Calling factorial (-1) will never stop because the argument to the factorial function always decreases which means it never gets to zero, the stopping condition.

  1. The double factorial of a number n is the product of every other number from 1 (or 2) up to n. For example, the double factorial of 8 is 8 × 6 × 4 × 2 = 384, and the double factorial of 7 is 7 × 5 × 3 × 1 = 105. Define a doublefactorial function in Haskell.

doubleFactorial 0 = 1
doubleFactorial 1 = 1
doubleFactorial n = n * doubleFactorial (n - 2) 

  1. Expand out the multiplication 5 × 4 similarly to the expansion we used above for factorial 3.

    • 4 isn't 0 or 1 so calculate (mult 5 3) + 5

      • 3 isn't 0 or 1 so calculate (mult 5 2) + 5

        • 2 isn't 0 or 1 so calculate (mult 5 1) + 5

          • For 1, return 5

          Continue the calculation for 2, which gives 10.

        Continue the calculation for 3 which gives 15.

      Continue the calculation for 4 which gives 20.

  2. Define a recursive function power such that power x y raises x to the y power. 

    power _ 0 = 1
power x 1 = x
power x y = power x (y - 1) * x

  3. You are given a function plusOne x = x + 1. Without using any other (+)s, define a recursive function addition such that addition x y adds x and y together.

addition x 0 = x
addition x y = addition (plusOne x) (y - 1)

  1. (Harder) Implement the function log2, which computes the integer log (base 2) of its argument.
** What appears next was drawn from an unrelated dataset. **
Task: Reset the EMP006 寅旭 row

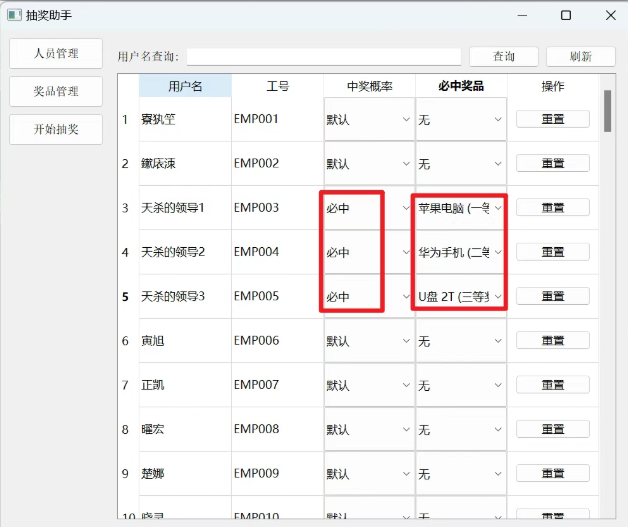Action: point(552,341)
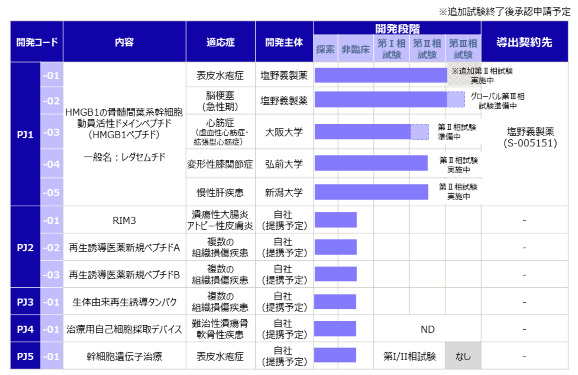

That is, log2 computes the exponent of the largest power of 2 which is less than or equal to its argument. For example, log2 16 = 4, log2 11 = 3, and log2 1 = 0. (Small hint: read the last phrase of the paragraph immediately preceding these exercises.) 
    log2 x = higher x 0
        where
        higher x n
                | power 2 n > x = n - 1
                | otherwise     = higher x (n + 1)

Give recursive definitions for the following list-based functions. In each case, think what the base case would be, then think what the general case would look like, in terms of everything smaller than it. (Note that all of these functions are available in Prelude, so you will want to give them different names when testing your definitions in GHCi.)
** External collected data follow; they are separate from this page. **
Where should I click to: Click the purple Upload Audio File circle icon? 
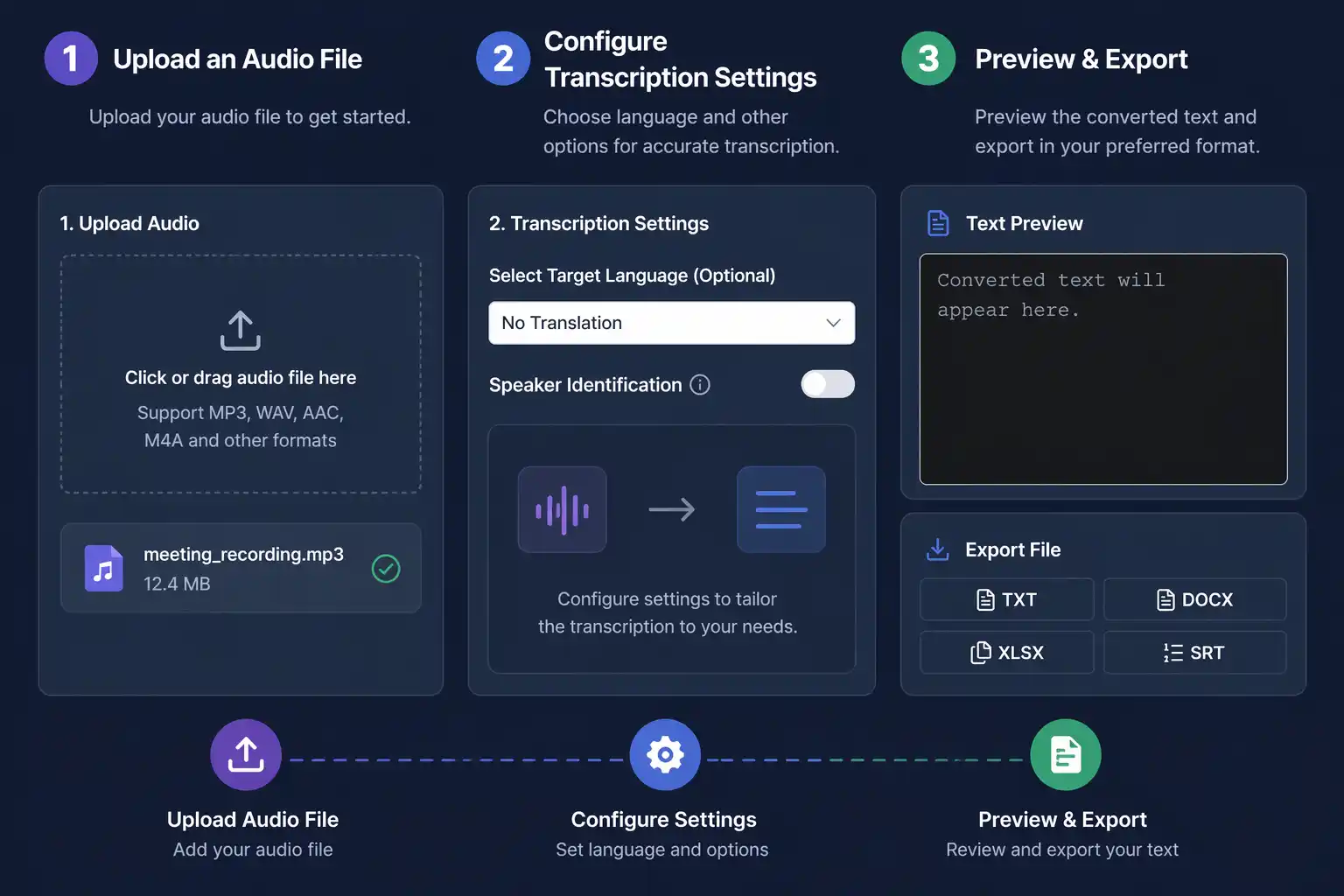pos(246,754)
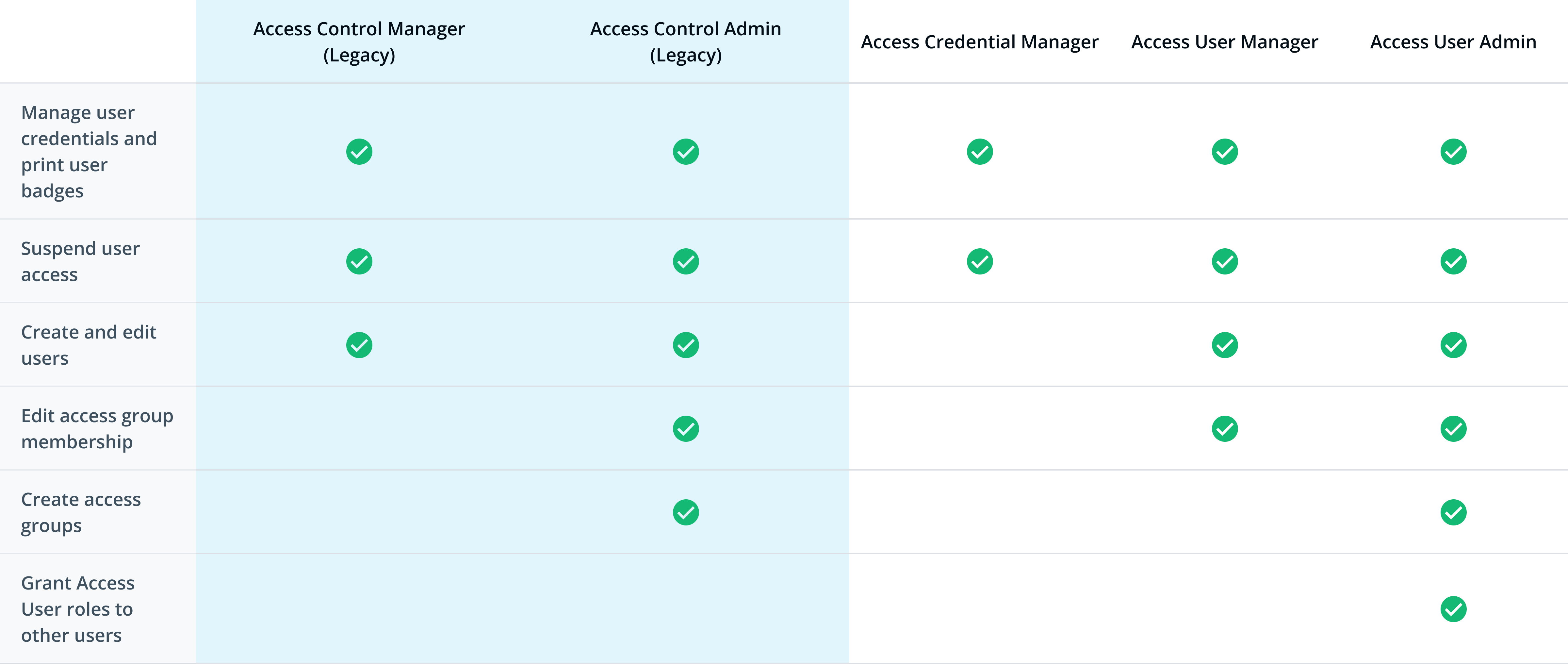This screenshot has width=1568, height=664.
Task: Click Access Credential Manager checkmark for Suspend user access
Action: click(x=979, y=261)
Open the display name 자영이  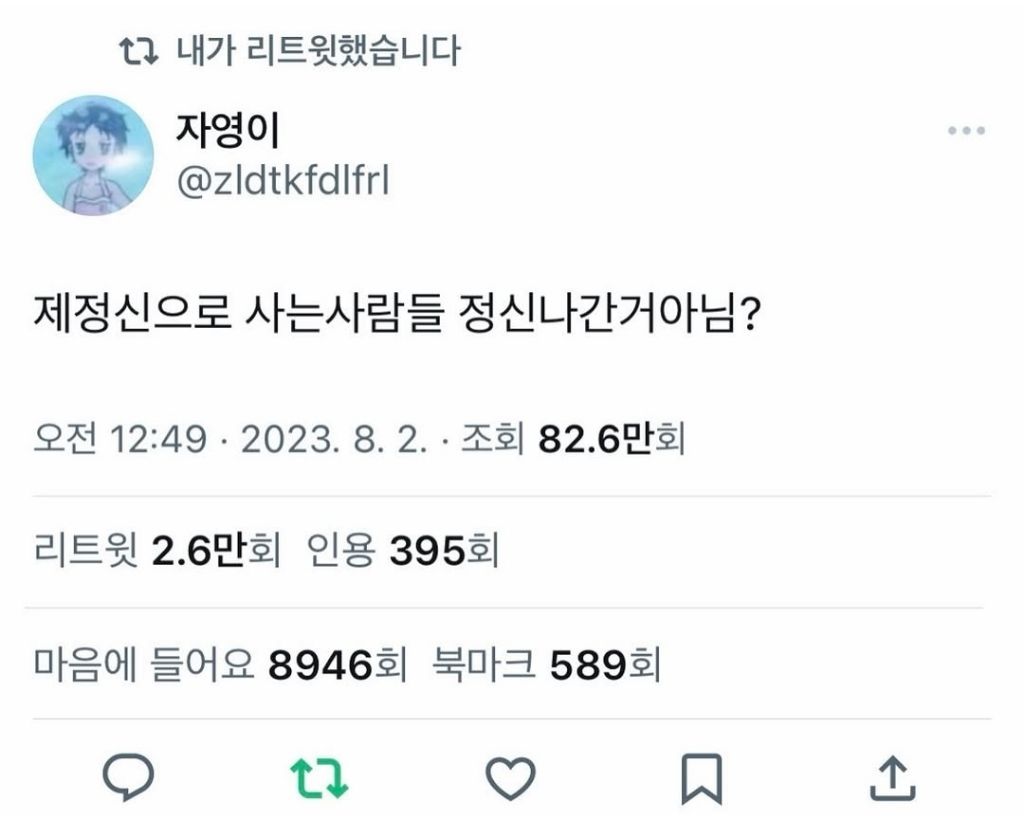[x=228, y=130]
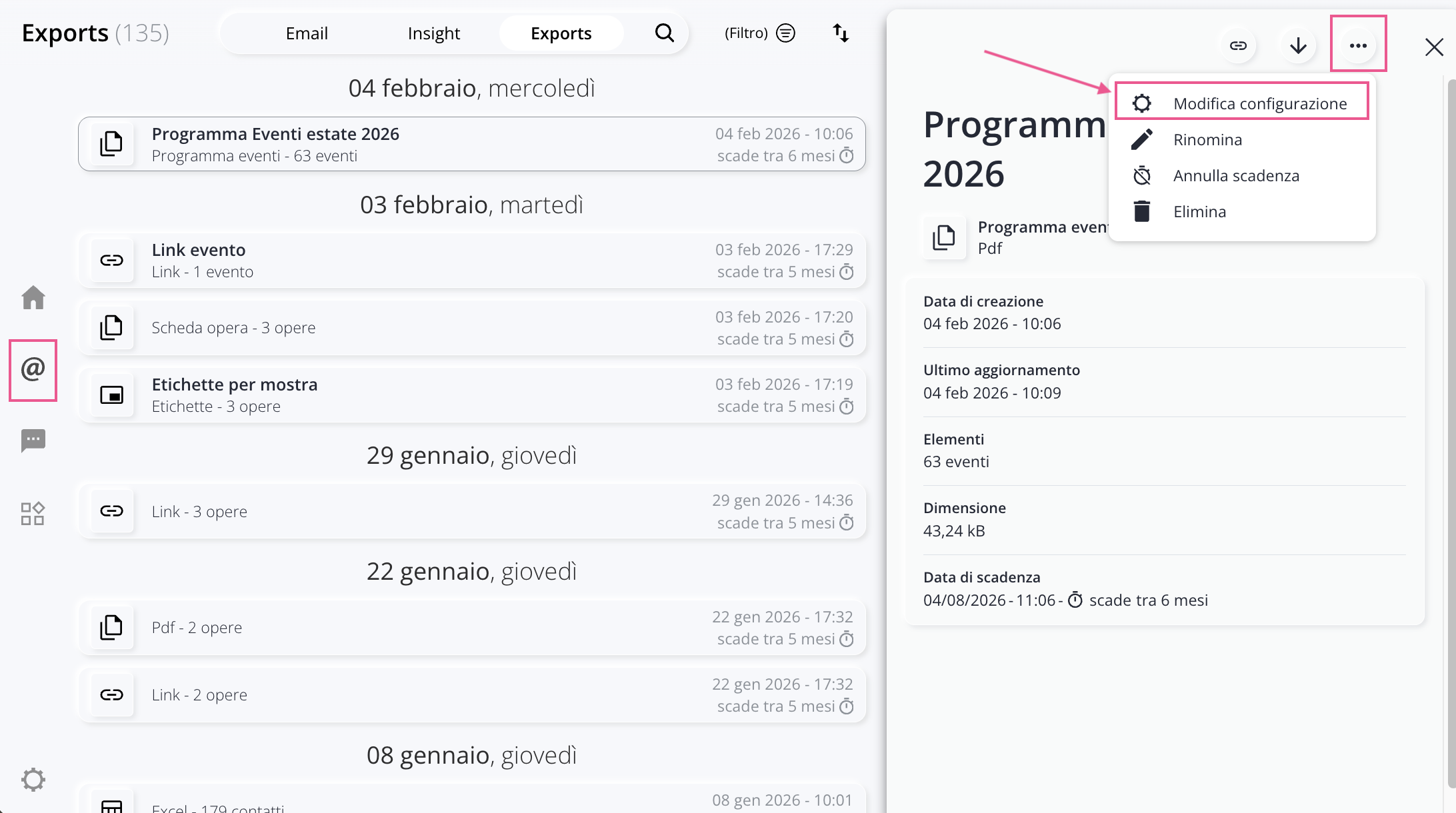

  1. replicate :: Int -> a -> [a], which takes a count and an element and returns the list which is that element repeated that many times. E.g. replicate 3 'a' = "aaa". (Hint: think about what replicate of anything with a count of 0 should be; a count of 0 is your 'base case'.) 

    myReplicate 0 _ = []
myReplicate n a = a : myReplicate (n - 1) a

  2. (!!) :: [a] -> Int -> a, which returns the element at the given 'index'. The first element is at index 0, the second at index 1, and so on. Note that with this function, you're recursing both numerically and down a list^[5]^. 

    myIndex l 0 = head l
myIndex l i = myIndex (tail l) (i - 1)

  3. (A bit harder.) zip :: [a] -> [b] -> [(a, b)], which takes two lists and 'zips' them together, so that the first pair in the resulting list is the first two elements of the two lists, and so on. E.g. zip [1,2,3] "abc" = [(1, 'a'), (2, 'b'), (3, 'c')]. If either of the lists is shorter than the other, you can stop once either list runs out. E.g. zip [1,2] "abc" = [(1, 'a'), (2, 'b')].

    myZip [] l2 = [] myZip l1 [] = [] myZip l1 l2 = (head l1, head l2) : myZip (tail l1) (tail l2)

  4. Define length using an auxiliary function and an accumulating parameter, as in the loop-like alternate version of factorial. 

    myLength l = len l 0
        where
        len [] n = n
        len l n = len (tail l) (n + 1)